◆ Task instructions ◆
Output all records below verbatim.
========================================
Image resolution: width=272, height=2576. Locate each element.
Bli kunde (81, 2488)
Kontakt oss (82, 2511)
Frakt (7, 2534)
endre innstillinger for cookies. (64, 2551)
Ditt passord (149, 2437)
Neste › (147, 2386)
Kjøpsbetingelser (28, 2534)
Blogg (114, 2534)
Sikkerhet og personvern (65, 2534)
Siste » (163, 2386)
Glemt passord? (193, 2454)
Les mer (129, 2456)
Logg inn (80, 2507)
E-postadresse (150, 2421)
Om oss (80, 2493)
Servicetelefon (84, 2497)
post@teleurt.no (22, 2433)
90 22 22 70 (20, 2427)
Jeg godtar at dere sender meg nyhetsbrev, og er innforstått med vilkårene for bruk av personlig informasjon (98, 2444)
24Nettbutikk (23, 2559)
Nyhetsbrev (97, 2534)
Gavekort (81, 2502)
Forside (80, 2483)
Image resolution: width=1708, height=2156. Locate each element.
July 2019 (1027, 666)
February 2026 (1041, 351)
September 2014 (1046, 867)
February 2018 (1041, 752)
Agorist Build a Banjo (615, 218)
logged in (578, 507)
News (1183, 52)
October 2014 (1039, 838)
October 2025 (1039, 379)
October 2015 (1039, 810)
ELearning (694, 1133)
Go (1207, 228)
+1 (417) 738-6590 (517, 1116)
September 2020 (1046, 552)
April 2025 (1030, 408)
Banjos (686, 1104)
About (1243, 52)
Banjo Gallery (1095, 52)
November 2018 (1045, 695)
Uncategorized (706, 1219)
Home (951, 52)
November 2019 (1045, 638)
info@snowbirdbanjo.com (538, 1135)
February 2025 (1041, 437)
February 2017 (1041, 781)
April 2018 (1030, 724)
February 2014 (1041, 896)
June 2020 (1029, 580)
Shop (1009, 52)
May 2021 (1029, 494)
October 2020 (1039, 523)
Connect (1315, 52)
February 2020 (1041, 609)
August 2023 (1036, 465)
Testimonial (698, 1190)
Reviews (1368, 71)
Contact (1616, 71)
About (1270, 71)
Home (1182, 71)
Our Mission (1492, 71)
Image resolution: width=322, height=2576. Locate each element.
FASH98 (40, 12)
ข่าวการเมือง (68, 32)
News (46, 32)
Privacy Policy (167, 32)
========================================
◆ Solution to the exercise ◆
Image resolution: width=272, height=2576. Locate each element.
Bli kunde (81, 2488)
Kontakt oss (82, 2511)
Frakt (7, 2534)
endre innstillinger for cookies. (64, 2551)
Ditt passord (149, 2437)
Neste › (147, 2386)
Kjøpsbetingelser (28, 2534)
Blogg (114, 2534)
Sikkerhet og personvern (65, 2534)
Siste » (163, 2386)
Glemt passord? (193, 2454)
Les mer (129, 2456)
Logg inn (80, 2507)
E-postadresse (150, 2421)
Om oss (80, 2493)
Servicetelefon (84, 2497)
post@teleurt.no (22, 2433)
90 22 22 70 (20, 2427)
Jeg godtar at dere sender meg nyhetsbrev, og er innforstått med vilkårene for bruk av personlig informasjon (98, 2444)
24Nettbutikk (23, 2559)
Nyhetsbrev (97, 2534)
Gavekort (81, 2502)
Forside (80, 2483)
Image resolution: width=1708, height=2156. Locate each element.
July 2019 (1027, 666)
February 2026 (1041, 351)
September 2014 (1046, 867)
February 2018 (1041, 752)
Agorist Build a Banjo (615, 218)
logged in (578, 507)
News (1183, 52)
October 2014 (1039, 838)
October 2025 (1039, 379)
October 2015 (1039, 810)
ELearning (694, 1133)
Go (1207, 228)
+1 (417) 738-6590 (517, 1116)
September 2020 (1046, 552)
April 2025 (1030, 408)
Banjos (686, 1104)
About (1243, 52)
Banjo Gallery (1095, 52)
November 2018 (1045, 695)
Uncategorized (706, 1219)
Home (951, 52)
November 2019 (1045, 638)
info@snowbirdbanjo.com (538, 1135)
February 2025 (1041, 437)
February 2017 (1041, 781)
April 2018 (1030, 724)
February 2014 (1041, 896)
June 2020 (1029, 580)
Shop (1009, 52)
May 2021 (1029, 494)
October 2020 (1039, 523)
Connect (1315, 52)
February 2020 (1041, 609)
August 2023 (1036, 465)
Testimonial (698, 1190)
Reviews (1368, 71)
Contact (1616, 71)
About (1270, 71)
Home (1182, 71)
Our Mission (1492, 71)
Image resolution: width=322, height=2576. Locate each element.
FASH98 (40, 12)
ข่าวการเมือง (68, 32)
News (46, 32)
Privacy Policy (167, 32)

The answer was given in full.